Voyage en Italie/Lettre troisième à M. Joubert

Lettre troisième à M. Joubert

Rome, 27 juin au soir, en arrivant, 1803.

M’y voilà enfin ! toute ma froideur s’est évanouie. Je suis accablé, persécuté par ce que j’ai vu ; j’ai vu, je crois, ce que personne n’a vu, ce qu’aucun voyageur n’a peint : les sots ! les âmes glacées ! les barbares ! Quand ils viennent ici, n’ont-ils pas traversé la Toscane, jardin anglais au milieu duquel il y a un temple, c’est-à-dire Florence ? n’ont-ils pas passé en caravane, avec les aigles et les sangliers, les solitudes de cette seconde Italie appelée l’ État romain ? Pourquoi ces créatures voyagent-elles ? Arrivé comme le soleil se couchait, j’ai trouvé toute la population allant se promener dans l’Arabie déserte à la porte de Rome : quelle ville ! quels souvenirs !
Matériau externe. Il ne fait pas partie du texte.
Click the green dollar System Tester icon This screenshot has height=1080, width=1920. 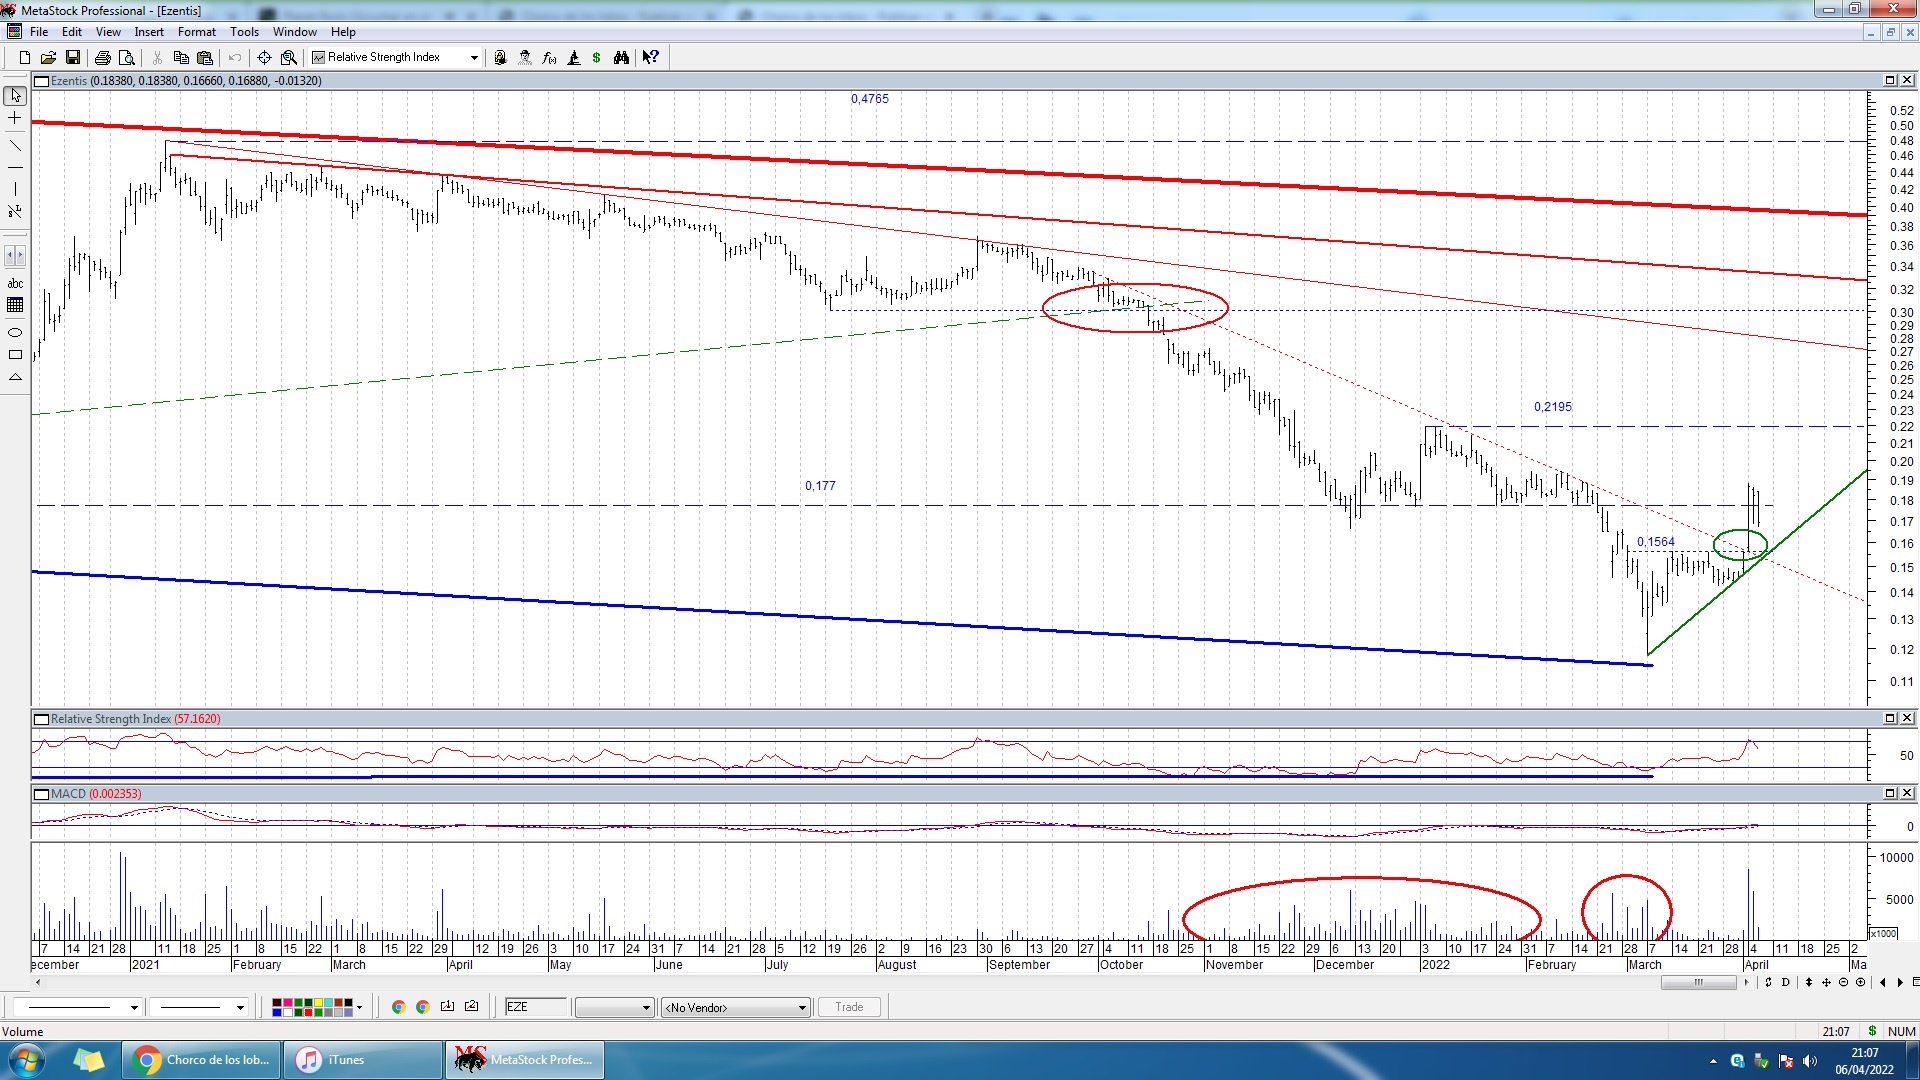pyautogui.click(x=597, y=58)
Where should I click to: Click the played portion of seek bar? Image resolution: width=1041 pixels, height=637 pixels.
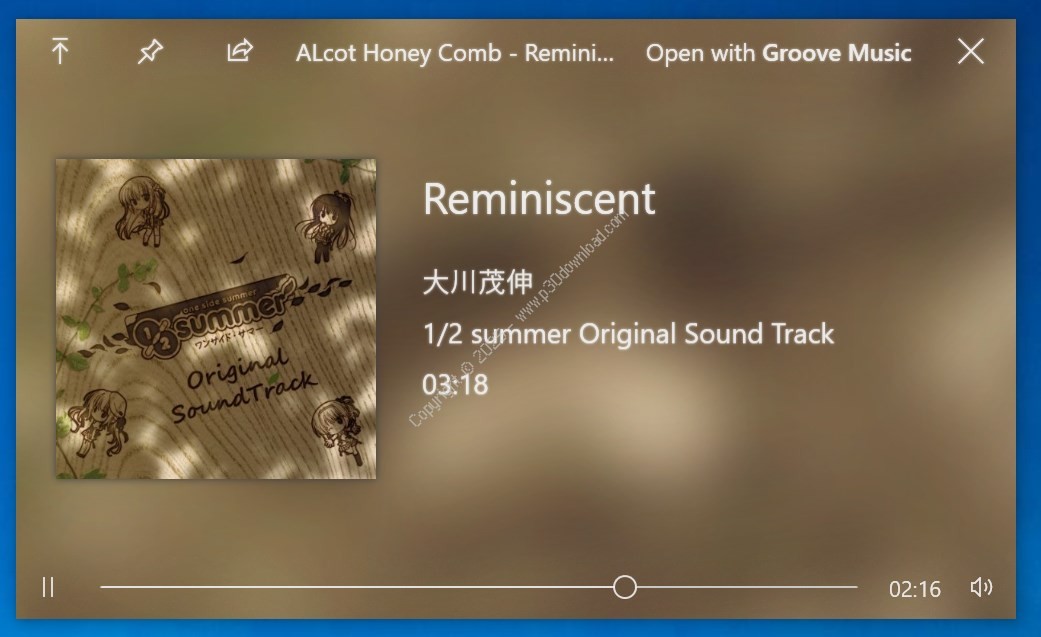coord(357,587)
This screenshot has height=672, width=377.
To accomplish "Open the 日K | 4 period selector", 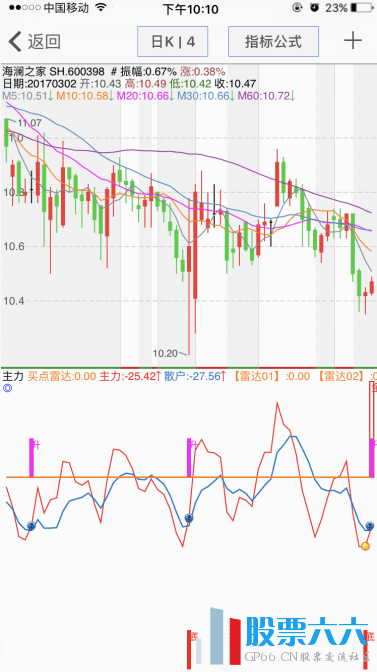I will pos(173,42).
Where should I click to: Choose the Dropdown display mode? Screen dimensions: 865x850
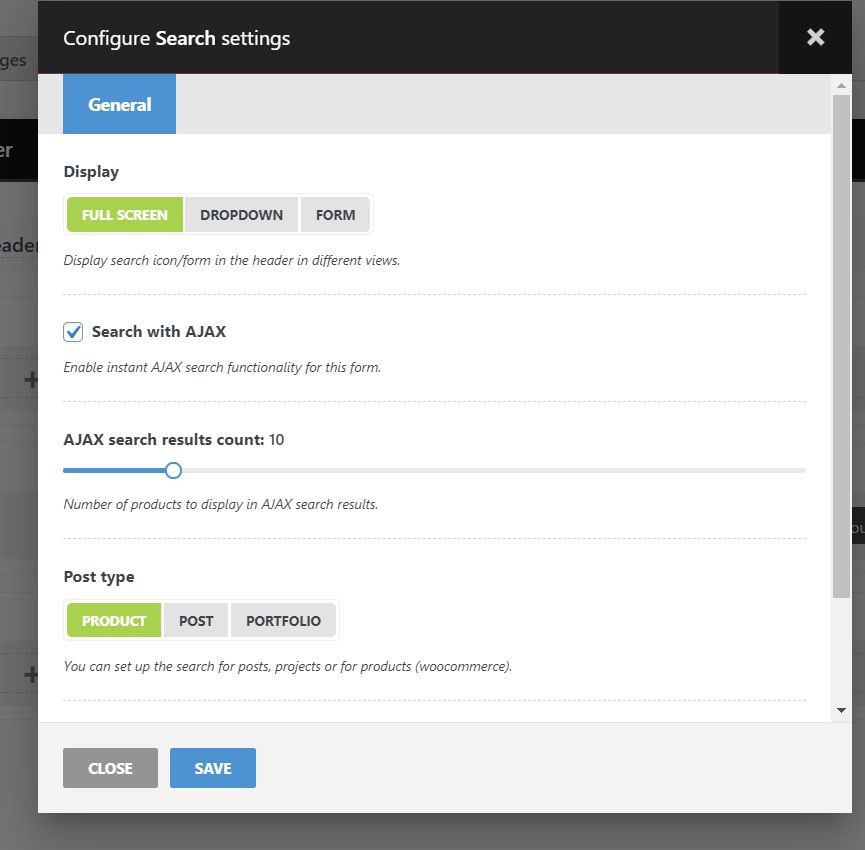click(242, 215)
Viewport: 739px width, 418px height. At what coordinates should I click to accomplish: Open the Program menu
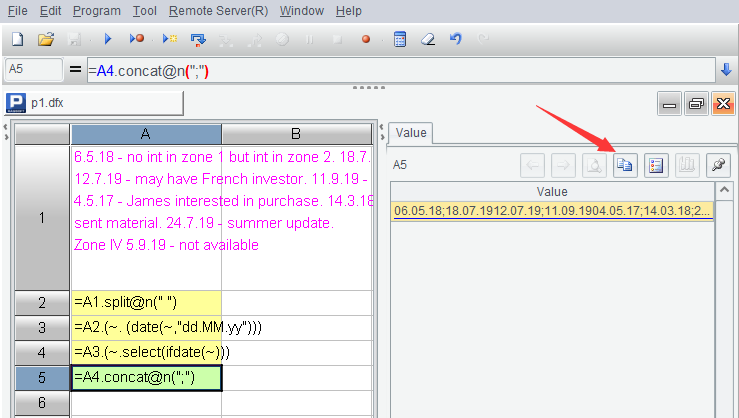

28 juin, onze heures du soir.

J’ai couru tout ce jour, veille de la fête de saint Pierre. J’ai déjà vu le Colisée, le Panthéon, la colonne Trajane, le château Saint-Ange, Saint-Pierre ; que sais-je ! j’ai vu l’illumination et le feu d’artifice qui annoncent pour demain la grande cérémonie consacrée au prince des apôtres : tandis qu’on prétendait me faire admirer un feu placé au haut du Vatican, je regardais l’effet de la lune sur le Tibre ; sur ces maisons romaines, sur ces ruines qui pendent ici de toutes parts.

29 juin.

Je sors de l’office à Saint-Pierre. Le pape a une figure admirable : pâle, triste, religieux, toutes les tribulations de l’Église sont sur son front. La cérémonie était superbe ; dans quelques moments surtout elle était étonnante ; mais chant médiocre, église déserte ; point de peuple.

3 juillet 1803.

Je ne sais si tous ces bouts de ligne finiront par faire une lettre. Je serais honteux, mon cher ami, de vous dire si peu de chose, si je ne voulais, avant d’essayer de peindre les objets, y voir un peu plus clair. Malheureusement j’entrevois déjà que la seconde Rome tombe à son tour : tout finit.

Sa Sainteté m’a reçu hier ; elle m’a fait asseoir auprès d’elle de la manière la plus affectueuse. Elle m’a montré obligeamment qu’elle lisait le Génie du Christianisme, dont elle avait un volume ouvert sur sa table. On ne peut voir un meilleur homme, un plus digne prélat et un prince plus simple : ne me prenez pas pour Mme de Sévigné. Le secrétaire d’État, le cardinal Gonsalvi, est un homme d’un esprit fin et d’un caractère modéré. Adieu ! Il faut pourtant mettre tous ces petits papiers à la poste.